* TASK *
Reproduce the listing verbatim, starting with the line with "Where should I" and going on through the line with "(x=126, y=99)", and leave the pictures out of your answer.

* RECORDS FOR THIS TASK *
----

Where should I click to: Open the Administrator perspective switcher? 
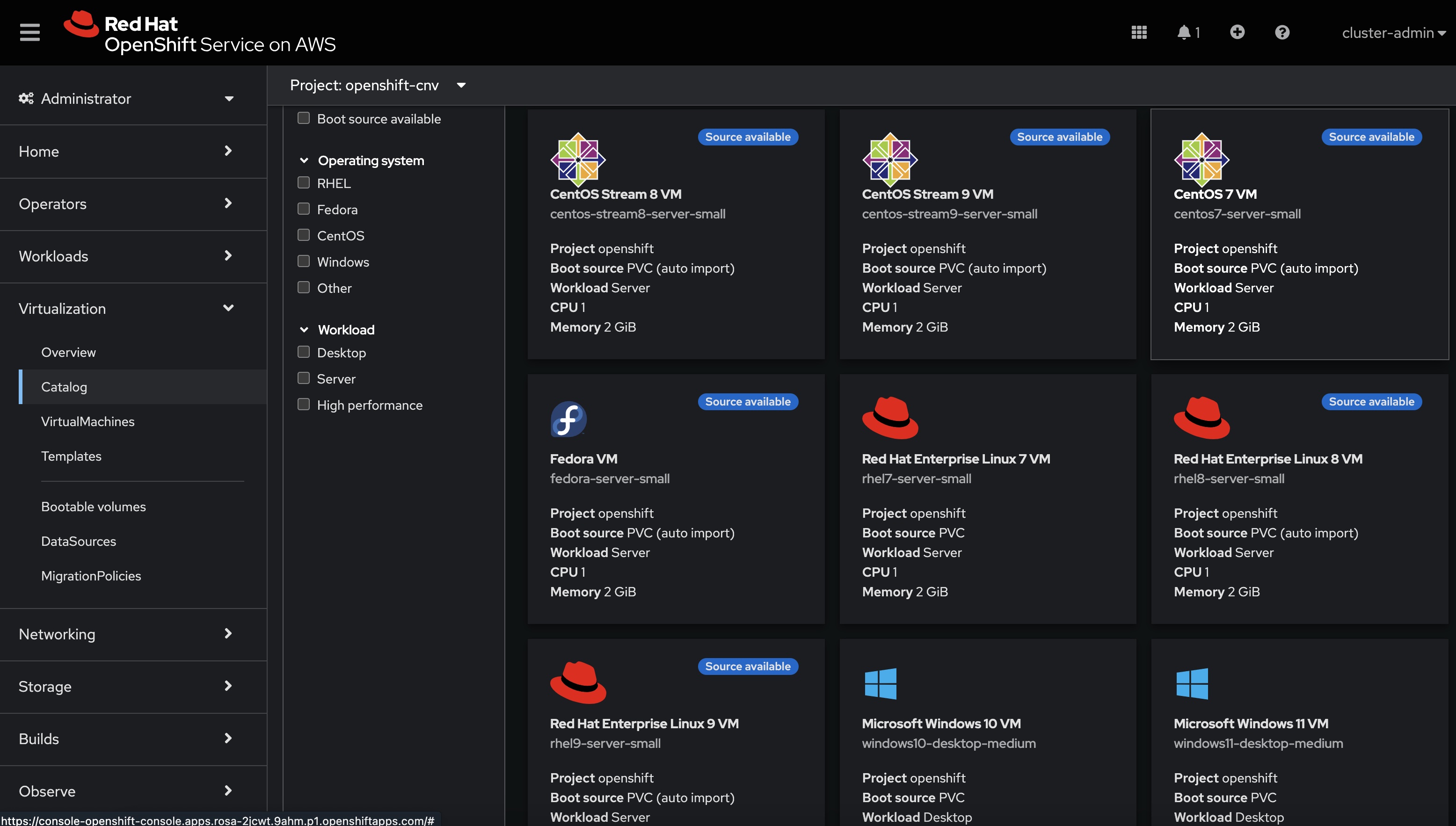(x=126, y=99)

----

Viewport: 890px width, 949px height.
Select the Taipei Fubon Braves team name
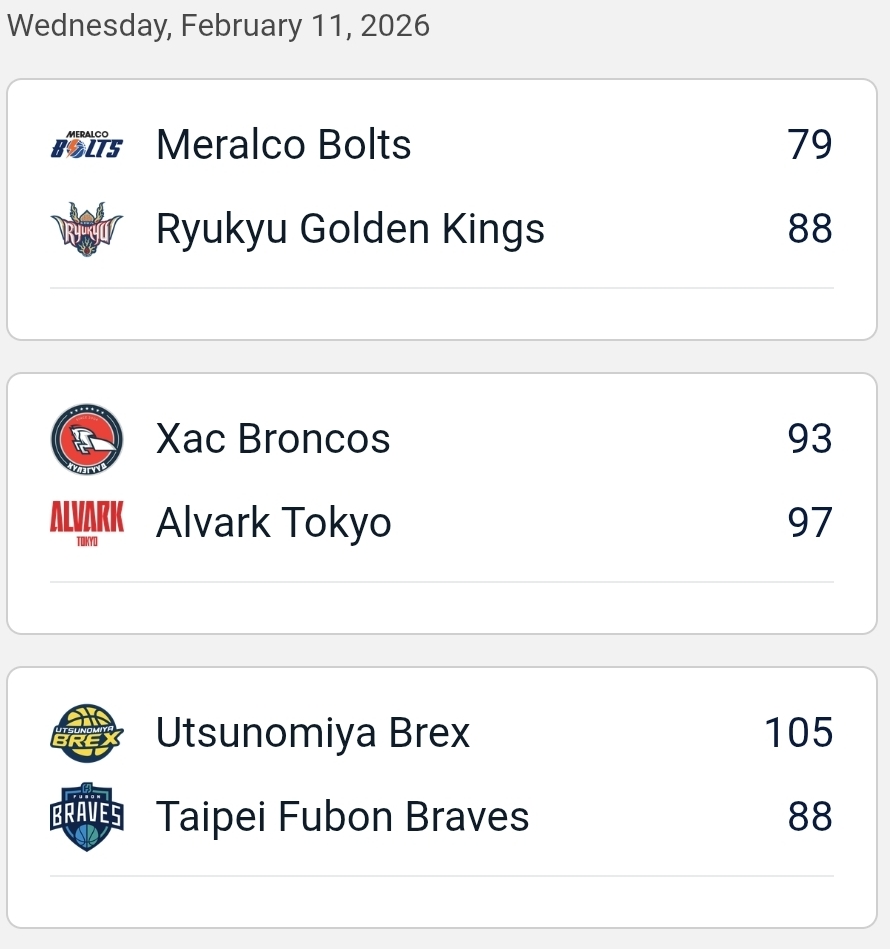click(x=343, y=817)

----

* TASK SOLUTION *
Where should I click to: Open the Administrator perspective switcher? 
(x=126, y=99)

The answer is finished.